1. Menyampaikan pesan

Metode paling efektif untuk menyampaikan pesan antara kedua belah pihak adalah melalui komunikasi lisan ketika orang tua berhadapan langsung atau bertatap muka dengan anak remajanya.

2. Menerima pesan

Syarat utama menjadi penerima pesan adalah kesediaan untuk mendengarkan. Minimnya kesediaan untuk mendengarkan pesan menyebabkan pesan tidak

3. Isi

Berupa gagasan, perasaan, opini, cita-cita, tuntutan, harapan, suara hati, nasihat, pesan perdamaian dan lainnya.

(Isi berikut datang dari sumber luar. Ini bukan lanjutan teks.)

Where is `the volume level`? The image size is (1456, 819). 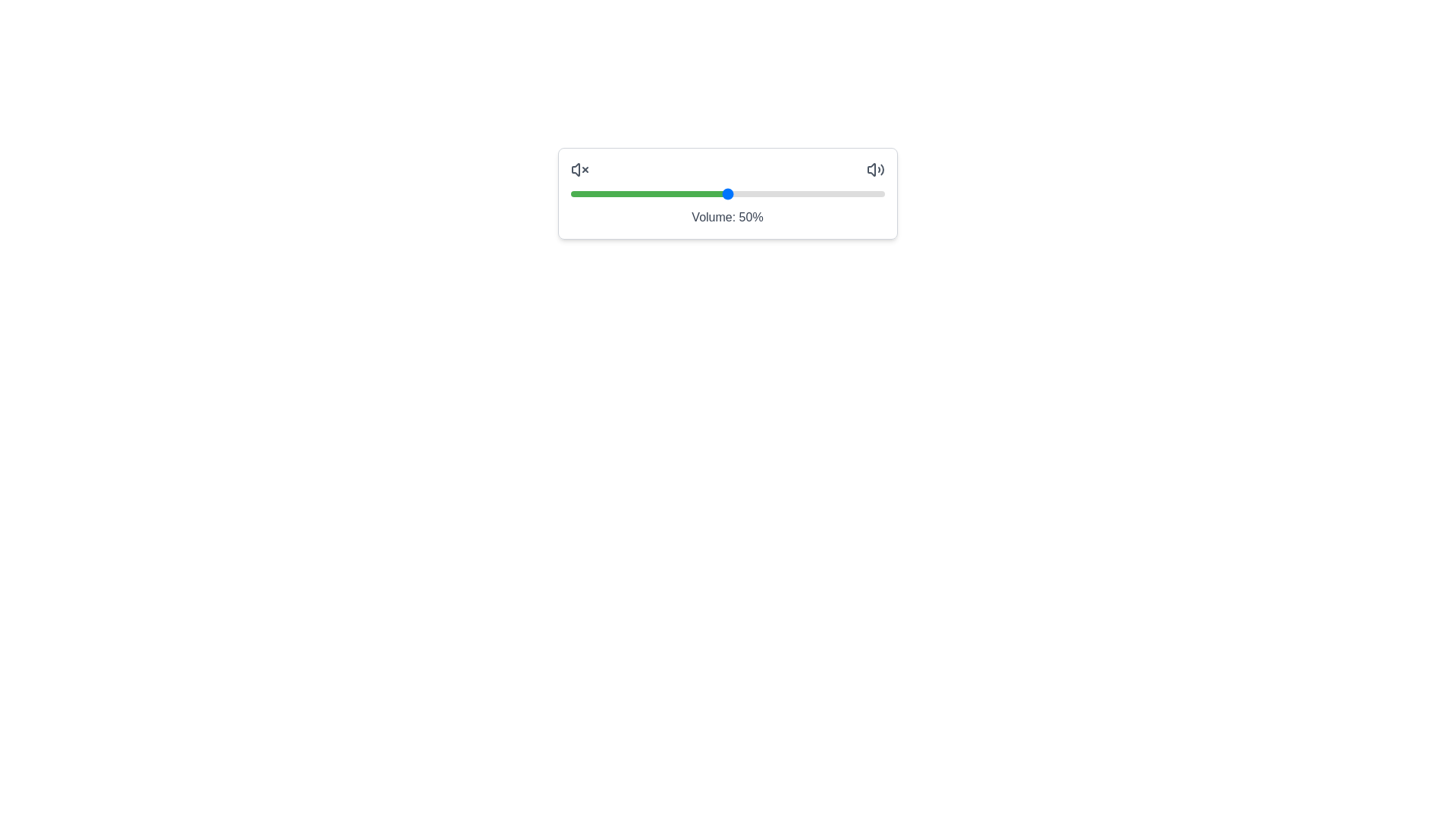
the volume level is located at coordinates (780, 193).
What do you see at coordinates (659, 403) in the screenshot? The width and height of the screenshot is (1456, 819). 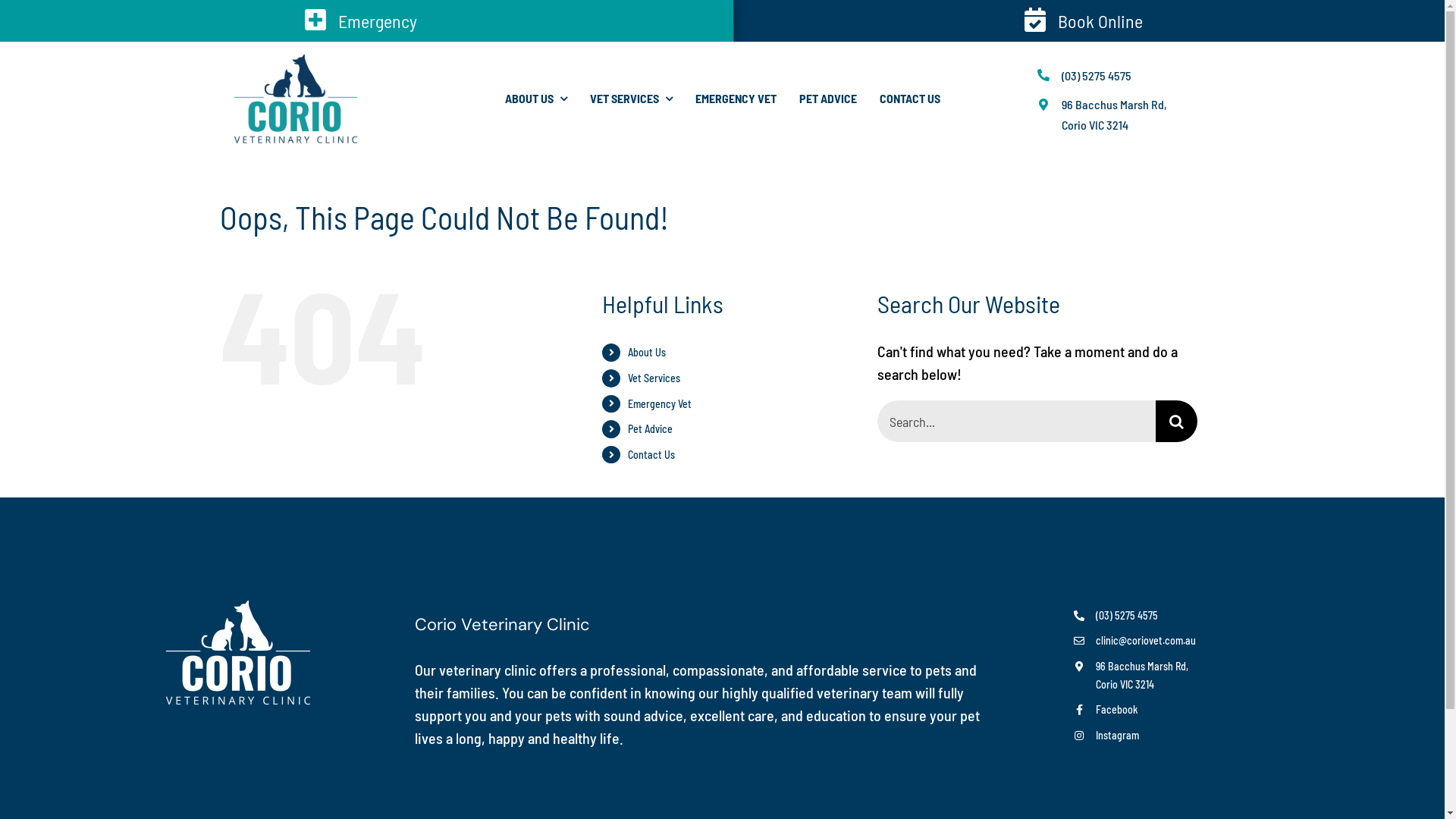 I see `'Emergency Vet'` at bounding box center [659, 403].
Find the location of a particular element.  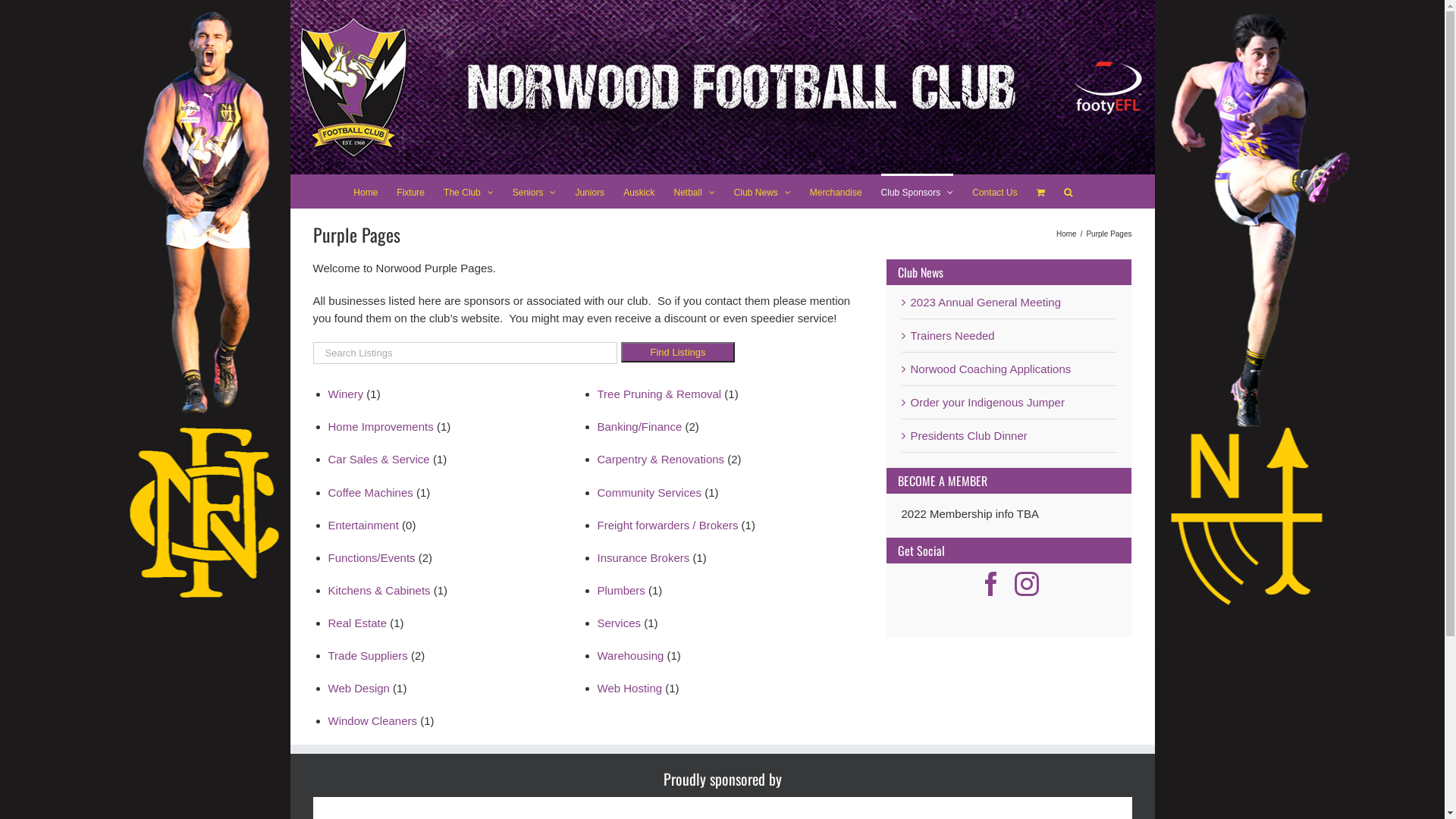

'Merchandise' is located at coordinates (809, 190).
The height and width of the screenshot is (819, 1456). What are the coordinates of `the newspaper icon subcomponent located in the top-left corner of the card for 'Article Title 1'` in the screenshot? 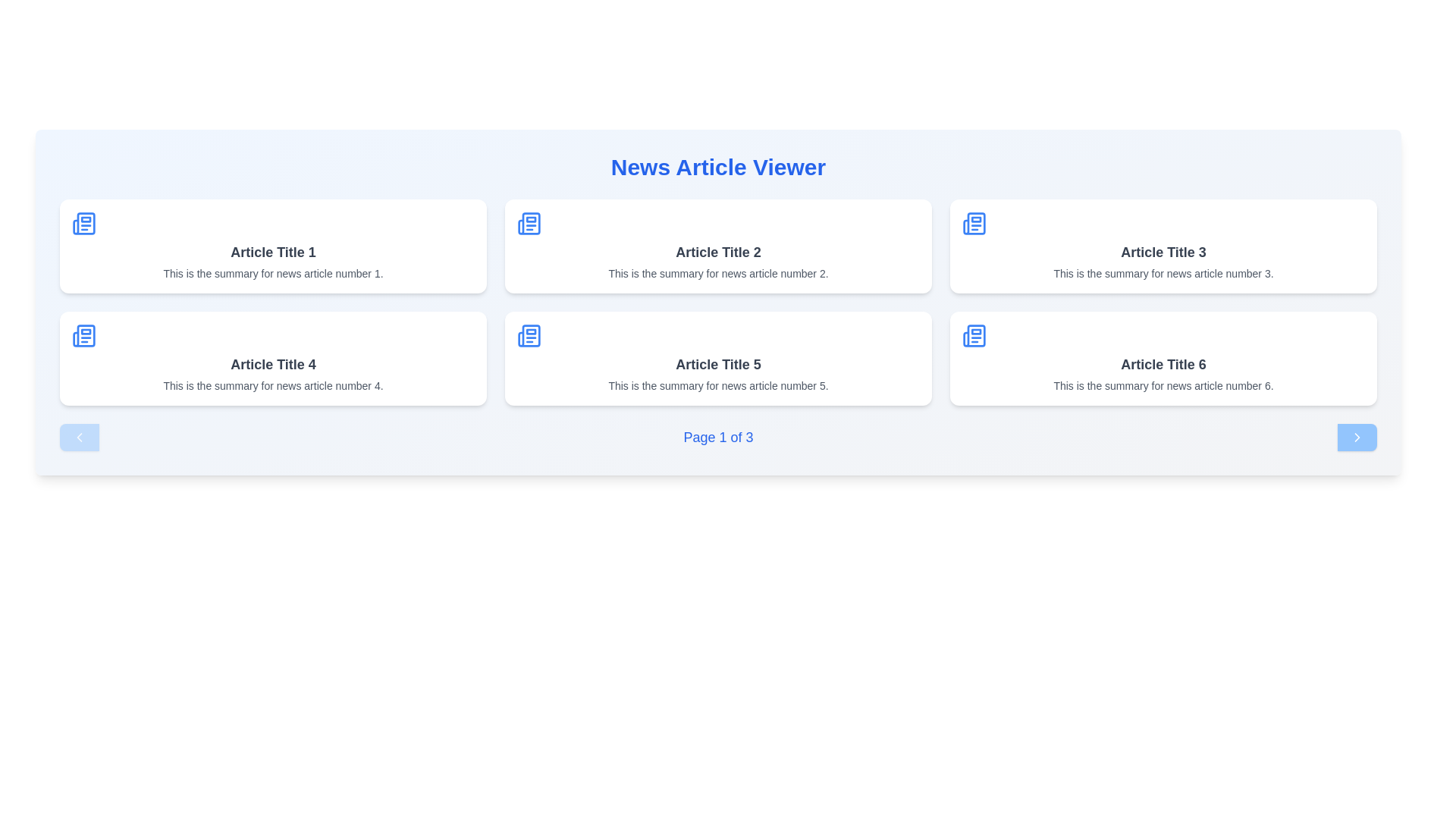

Menurut Asrori (2009) yang mengutip pendapat Soekanto, sangat penting bagi remaja adalah mendapatkan bimbingan agar rasa ingin tahu yang tinggi dapat terarah kepada kegiatan-kegiatan positif, kreatif, dan produktif, misalnya ingin menjelajah alam sekitar untuk kepentingan penyelidikan atau ekspedisi. Jika keinginan semacam itu mendapat bimbingan dan penyaluran yang baik, akan menghasilkan kreatifitas remaja yang sangat bermanfaat, seperti kemampuan membuat alat-alat elektronika, menghasilkan temuan ilmiah yang berbobot, menghasilkan kolaborasi musik dengan rekan sebaya. Jika tidak, dikhawatirkan dapat menjurus kepada kegiatan atau perilaku negatif, misalnya mencoba narkoba, minum-minuman keras, perilaku seks pranikah yang berakibat terjadinya kehamilan.

2.2.6. Remaja dan Teman Sebaya

Teman sebaya adalah anggota kelompok yang memiliki kesamaan karakteristik. Misalnya orang-orang yang sama usianya, latar belakangnya, pekerjaannya, gaya hidupnya, atau pun pengalamannya. Semakin banyak kesamaan yang ada, semakin besar kemungkinan orang tersebut menerima pesan-pesan yang disampaikan sesamanya (Palang Merah Indonesia, 2010).

Remaja cenderung lebih dekat dan lebih sering berbicara mengenai aspek-aspek kepribadian tertentu dengan remaja lain yang sebaya daripada dengan orangtua atau gurunya. Teman sebaya adalah teman yang sangat akrab, karena jenis kelamin yang

sama atau usia yang berdekatan, atau rumah berdekatan, atau belajar di tempat yang sama, atau memiliki minat yang sama dan seterusnya. Biasanya sesama teman sebaya hampir tidak ada rahasia. Oleh karena itu, kedekatan sesama teman yang sebaya dapat saling mempengaruhi untuk sesuatu menuju kebaikan (Palang Merah Indonesia, 2010).